Higher-tier Interventions
When the ICP remains elevated despite the above interventions, more aggressive measures are necessary.
Hyperosmolar Therapy
Bolus administration of intravenous mannitol (0.25-1 mg/kg) has long been the mainstay of severe ICP management, but hypertonic saline, given as a bolus or a continuous drip at concentrations between 3% and 23% NaCl, is being used with greater frequency. Both agents increase serum osmolarity and, as a result, draw fluid from the extravascular to the intravascular space.
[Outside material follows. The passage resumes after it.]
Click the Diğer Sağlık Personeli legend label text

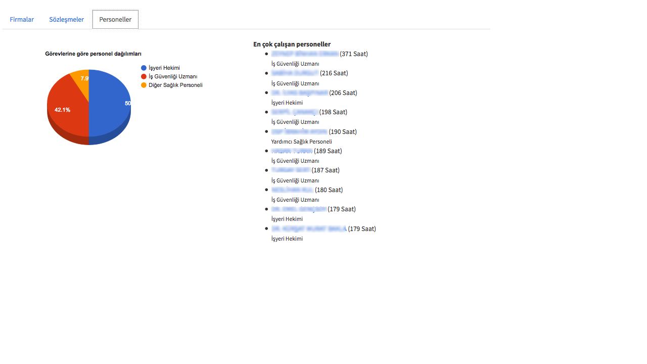[175, 85]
Hypertonic saline is the better agent for patients with marginal or low blood pressure, as the diuretic effect of mannitol can cause hypovolemia and lower blood pressure even further. Frequent monitoring of serum sodium and osmolarity is necessary with goal serum osmolarity of 300-320 mOsm/L and serum sodium of 140-150 mEq/L. When using hypertonic saline, care must be taken to avoid hypernatremia as well as sudden decreases in sodium concentration upon cessation of therapy, as such drops may cause intracerebral fluid shifts and worsen ICP. Concerns persist that either agent may cross the altered blood-brain barrier in injured brain and, paradoxically cause fluid movement into the injured and swollen tissue.14
Increased Sedation
With severely elevated ICP, aggressive sedation is necessary to decrease cerebral metabolic activity and oxygen demand. Possible regimens include adding a benzodiazepine to propofol or using propofol at very high doses. The latter regimen carries important risks, however, including hypotension, hypertriglyceridemia, and the propofol infusion syndrome, a severe complication marked by the onset of lactic acidosis and multiorgan failure that can occur after several days of high-dose therapy (> 50 mg/kg/min). When ICP remains elevated despite these measures, barbiturate coma can be induced using pentobarbital. This therapy has been shown to decrease ICP15 with no clear effect on mortality, but carries a risk of hypotension and prevents neurologic examination for significant periods of time. Failure to respond to this therapeutic intervention is associated with mortality rates approaching 85%.16
Vasopressors
Agents such as norepinephrine or phenylephrine can be used to raise MAP to supranormal levels in an effort to maintain CPP between 50 and 70 mm Hg. The choice of vasopressor does not matter significantly because cerebral vascular autoregulation is impaired in neurologic injury and any increase in MAP leads to improvements in cerebral blood flow.
CSF Drainage
In patients with ventriculostomy drains, CSF can be removed to decrease the total volume of the intracranial compartment. Ventriculostomy placement may be difficult, however, if brain swelling causes decreased ventricle size. CSF should not be drained through lumbar drains or periodic lumbar puncture, however, as excessive CSF flow through the spinal compartment could provoke a herniation syndrome.
Other Modalities
Paralysis may be considered with severe intracranial hypertension. Data demonstrating benefit are lacking and this intervention is generally avoided in less severe situations due to the risks of provoking ICU polyneuropathy and myopathy. Induced hypothermia has been considered for refractory ICP elevation, but the available evidence does not support a clear outcome benefit. Corticosteroids do not have a benefit in traumatic brain injury patients,17 but may have benefit in cases of pneumococcal meningitis and cerebral tumors. Limited experimental data suggest that albumin may reduce edema in the regions around contused brain,18 but randomized, controlled data demonstrating benefit are lacking and it is reserved for very severe cases.
When All Else Fails
When patients fail to respond to aggressive medical interventions, consideration is given to decompressive craniectomy. Removal of the part of the cranium eliminates the central problem in the Monroe-Kellie doctrine — fixed intracranial space — and allows swollen brain tissue to expand, thereby relieving pressure. More recent data from case series19 suggest outcomes may be better than those shown in earlier studies,20 but randomized controlled data supporting a benefit and clear guidelines for when to proceed with this option in refractory intracranial hypertension are still lacking.
References
- Stocchetti N, et al. Time course of intracranial hypertension after traumatic brain injury. J Neurotrauma 2007:24:1339-1346.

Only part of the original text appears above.